Exercise directions - Pull every line containing "will" out of the material below.

* * * * * * *

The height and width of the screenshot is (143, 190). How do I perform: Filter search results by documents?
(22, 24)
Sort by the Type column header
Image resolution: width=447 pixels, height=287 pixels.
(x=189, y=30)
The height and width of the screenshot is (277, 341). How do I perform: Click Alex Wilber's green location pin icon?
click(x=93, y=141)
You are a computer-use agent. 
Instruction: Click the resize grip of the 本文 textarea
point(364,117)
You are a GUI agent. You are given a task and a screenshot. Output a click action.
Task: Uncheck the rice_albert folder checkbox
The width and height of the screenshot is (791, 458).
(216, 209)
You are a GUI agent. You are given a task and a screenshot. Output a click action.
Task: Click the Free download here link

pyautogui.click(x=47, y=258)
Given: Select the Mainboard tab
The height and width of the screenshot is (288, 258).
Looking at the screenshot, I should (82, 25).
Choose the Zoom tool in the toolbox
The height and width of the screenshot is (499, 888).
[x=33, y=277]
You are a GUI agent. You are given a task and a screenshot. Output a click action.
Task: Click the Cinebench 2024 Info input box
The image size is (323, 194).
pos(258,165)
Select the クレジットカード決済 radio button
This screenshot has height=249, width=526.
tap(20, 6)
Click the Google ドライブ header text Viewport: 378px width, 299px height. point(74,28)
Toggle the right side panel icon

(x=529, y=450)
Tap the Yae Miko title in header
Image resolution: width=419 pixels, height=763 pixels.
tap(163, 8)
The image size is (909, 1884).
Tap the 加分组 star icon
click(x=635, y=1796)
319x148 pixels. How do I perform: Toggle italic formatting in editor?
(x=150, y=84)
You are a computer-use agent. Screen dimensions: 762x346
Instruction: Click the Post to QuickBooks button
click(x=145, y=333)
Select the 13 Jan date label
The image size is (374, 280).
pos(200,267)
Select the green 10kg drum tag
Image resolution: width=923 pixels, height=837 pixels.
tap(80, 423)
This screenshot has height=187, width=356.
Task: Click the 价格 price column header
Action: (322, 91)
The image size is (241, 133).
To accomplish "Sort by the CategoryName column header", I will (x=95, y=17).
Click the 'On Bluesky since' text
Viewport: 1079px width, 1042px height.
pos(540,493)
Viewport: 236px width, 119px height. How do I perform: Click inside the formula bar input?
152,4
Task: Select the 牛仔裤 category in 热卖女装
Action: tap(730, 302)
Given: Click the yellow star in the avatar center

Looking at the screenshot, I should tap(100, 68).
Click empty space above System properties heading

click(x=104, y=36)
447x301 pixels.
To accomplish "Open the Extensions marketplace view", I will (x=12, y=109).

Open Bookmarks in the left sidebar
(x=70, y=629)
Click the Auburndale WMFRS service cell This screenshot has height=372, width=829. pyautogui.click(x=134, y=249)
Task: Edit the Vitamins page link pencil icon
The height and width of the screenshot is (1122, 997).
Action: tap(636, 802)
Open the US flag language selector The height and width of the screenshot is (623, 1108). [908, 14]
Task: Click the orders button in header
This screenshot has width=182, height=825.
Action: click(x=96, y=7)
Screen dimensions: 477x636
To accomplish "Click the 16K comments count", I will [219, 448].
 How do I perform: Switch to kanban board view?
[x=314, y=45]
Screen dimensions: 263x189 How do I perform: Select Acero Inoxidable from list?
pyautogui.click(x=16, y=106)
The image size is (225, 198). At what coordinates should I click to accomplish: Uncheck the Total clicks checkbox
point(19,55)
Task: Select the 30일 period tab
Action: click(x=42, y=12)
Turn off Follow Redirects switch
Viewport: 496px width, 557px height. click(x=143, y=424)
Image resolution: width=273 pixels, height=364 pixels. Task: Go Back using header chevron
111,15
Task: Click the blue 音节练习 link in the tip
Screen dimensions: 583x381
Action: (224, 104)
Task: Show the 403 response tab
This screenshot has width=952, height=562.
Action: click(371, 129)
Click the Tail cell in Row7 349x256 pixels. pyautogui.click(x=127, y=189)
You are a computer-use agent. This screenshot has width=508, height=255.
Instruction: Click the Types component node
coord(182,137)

* * * * * * *

Task solution -
To accomplish "Sort by the CategoryName column header", I will (x=95, y=17).
To accomplish "Open the Extensions marketplace view", I will (x=12, y=109).
To accomplish "Click the 16K comments count", I will [219, 448].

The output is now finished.